**INSTRUCTIONS FOR THE TASK:** Return each line below holding the string "Industrieanzeiger".

####

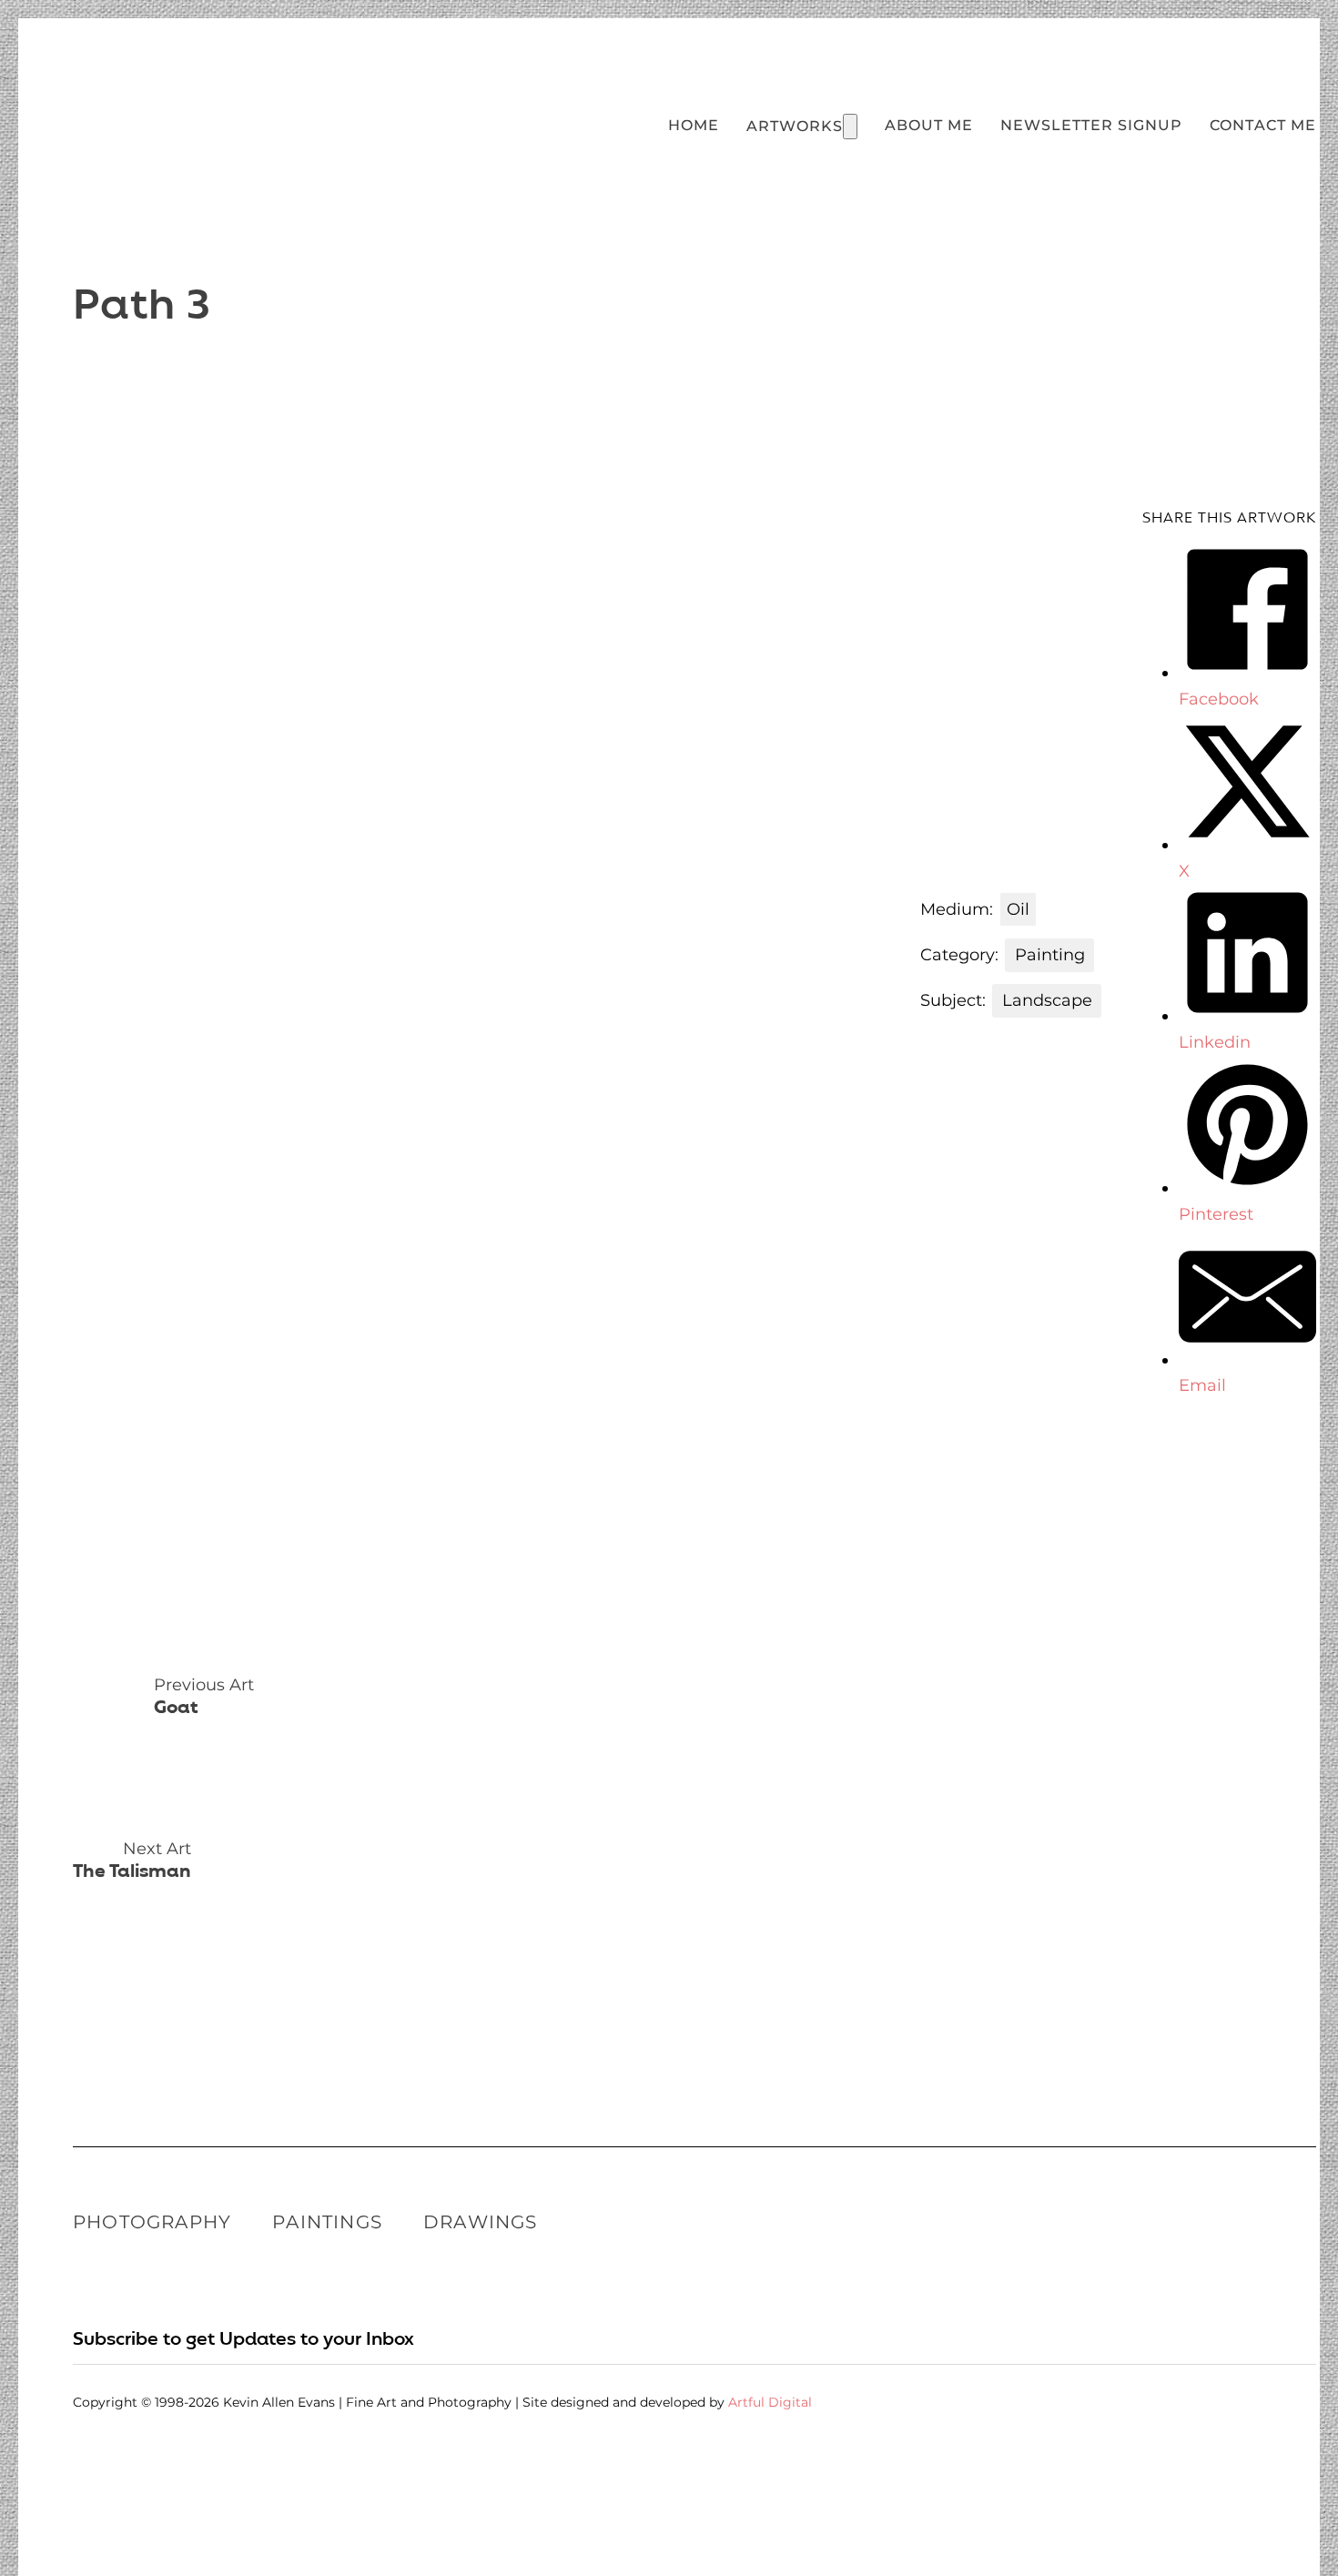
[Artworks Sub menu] (850, 126)
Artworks (794, 126)
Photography (152, 2222)
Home (693, 125)
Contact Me (1263, 125)
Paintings (327, 2222)
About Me (929, 125)
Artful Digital (770, 2402)
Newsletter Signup (1091, 125)
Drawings (480, 2222)
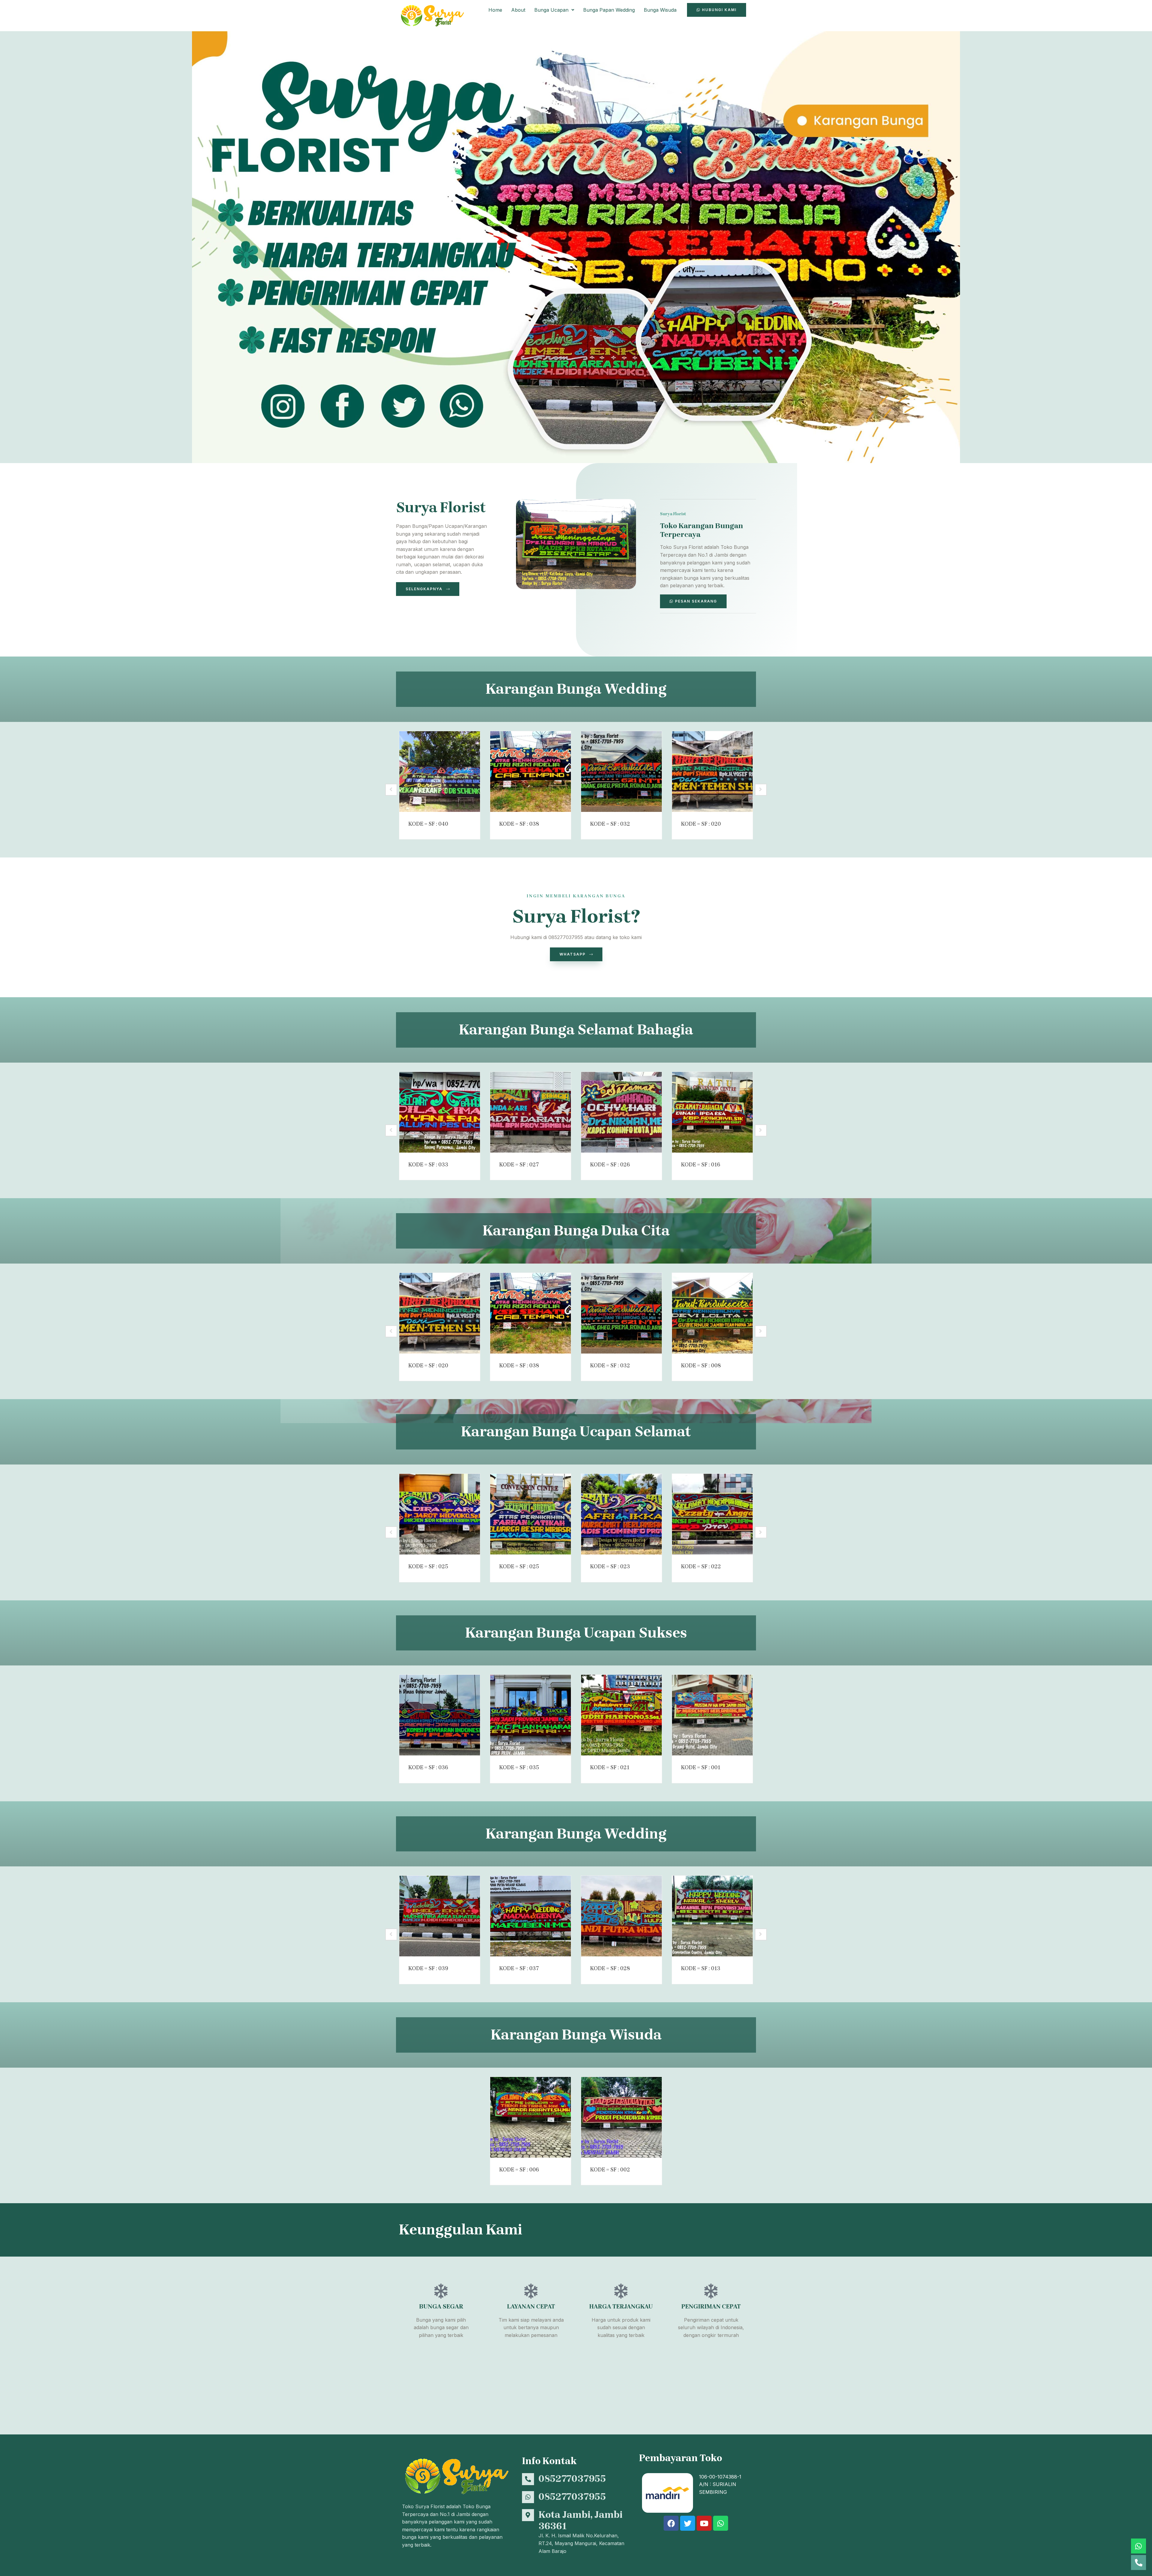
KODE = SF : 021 (609, 1767)
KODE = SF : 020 (701, 824)
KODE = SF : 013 (700, 1968)
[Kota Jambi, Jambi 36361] (528, 2515)
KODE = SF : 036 (428, 1767)
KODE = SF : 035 (519, 1767)
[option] (439, 785)
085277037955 (572, 2478)
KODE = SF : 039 (428, 1968)
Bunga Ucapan (551, 10)
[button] (554, 10)
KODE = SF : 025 (428, 1566)
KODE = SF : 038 (519, 824)
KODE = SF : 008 (701, 1365)
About (518, 10)
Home (495, 10)
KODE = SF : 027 (519, 1164)
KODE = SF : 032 (610, 824)
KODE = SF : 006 (519, 2169)
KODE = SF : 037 (519, 1968)
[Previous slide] (391, 790)
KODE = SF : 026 (610, 1164)
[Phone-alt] (1138, 2562)
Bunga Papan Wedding (609, 10)
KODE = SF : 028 (610, 1968)
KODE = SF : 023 (610, 1566)
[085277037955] (528, 2479)
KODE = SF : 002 (610, 2169)
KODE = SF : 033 (428, 1164)
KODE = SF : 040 (428, 824)
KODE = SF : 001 (700, 1767)
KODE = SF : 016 (700, 1164)
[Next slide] (761, 790)
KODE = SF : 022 (701, 1566)
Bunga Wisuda (660, 10)
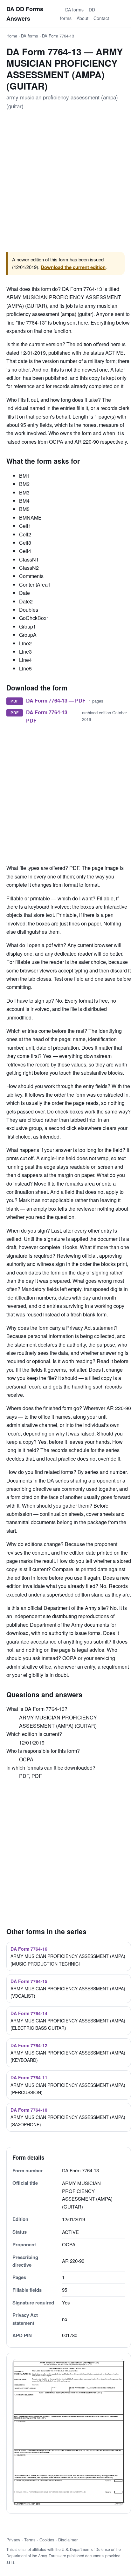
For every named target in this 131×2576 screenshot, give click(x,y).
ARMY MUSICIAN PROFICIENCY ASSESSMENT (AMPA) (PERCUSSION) (67, 2084)
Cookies (46, 2540)
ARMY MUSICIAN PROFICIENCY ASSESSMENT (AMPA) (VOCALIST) (67, 1988)
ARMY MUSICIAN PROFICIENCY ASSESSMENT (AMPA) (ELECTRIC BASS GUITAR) (67, 2020)
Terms (30, 2540)
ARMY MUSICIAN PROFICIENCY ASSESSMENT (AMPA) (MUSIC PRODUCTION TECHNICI (67, 1956)
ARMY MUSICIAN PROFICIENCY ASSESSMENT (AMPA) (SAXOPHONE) (67, 2117)
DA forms (74, 9)
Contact (101, 18)
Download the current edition (73, 267)
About (82, 18)
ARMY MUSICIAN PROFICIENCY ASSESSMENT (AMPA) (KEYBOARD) (67, 2052)
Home (11, 36)
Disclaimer (68, 2540)
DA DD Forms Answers (24, 14)
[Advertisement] (65, 181)
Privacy (13, 2540)
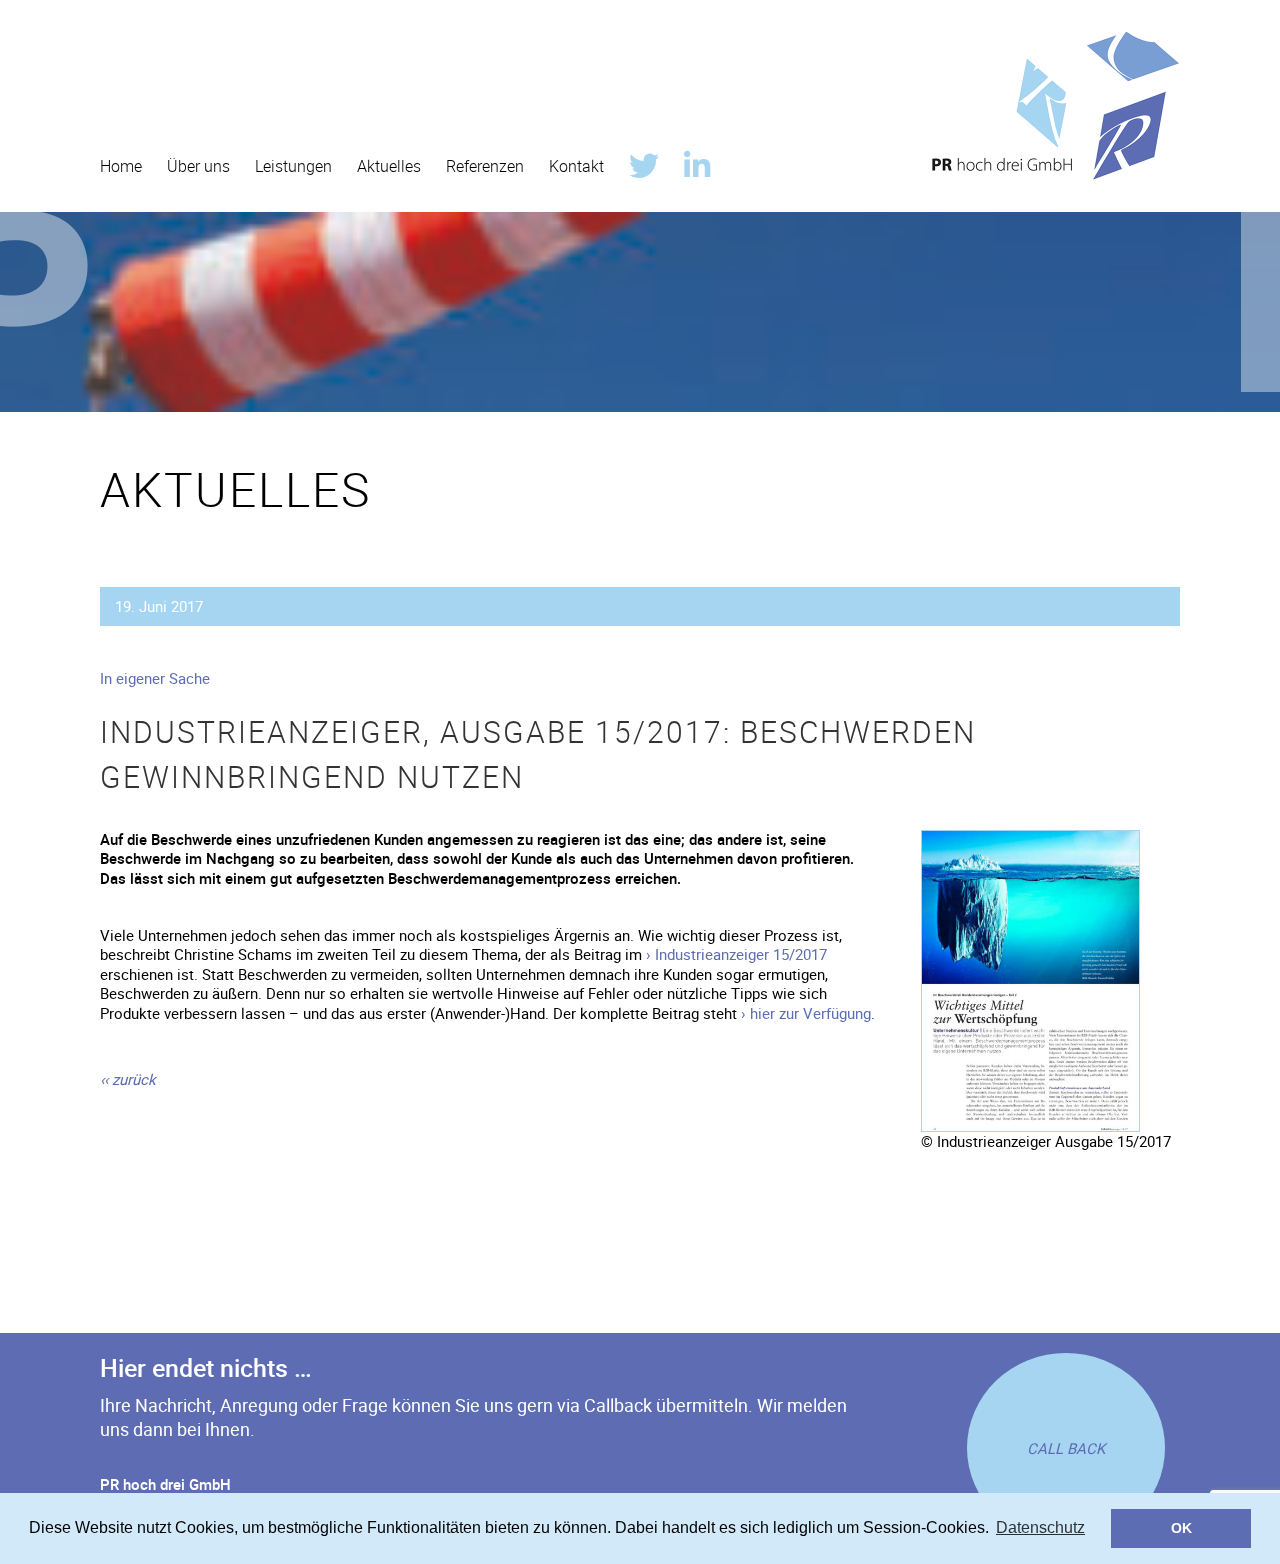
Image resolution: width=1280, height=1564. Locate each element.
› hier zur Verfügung (806, 1013)
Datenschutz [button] (1040, 1527)
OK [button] (1181, 1528)
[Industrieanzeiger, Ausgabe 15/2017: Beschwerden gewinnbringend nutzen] (1030, 838)
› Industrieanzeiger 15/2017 (736, 954)
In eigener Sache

####

**SOLUTION:**
[Industrieanzeiger, Ausgabe 15/2017: Beschwerden gewinnbringend nutzen] (1030, 838)
› Industrieanzeiger 15/2017 (736, 954)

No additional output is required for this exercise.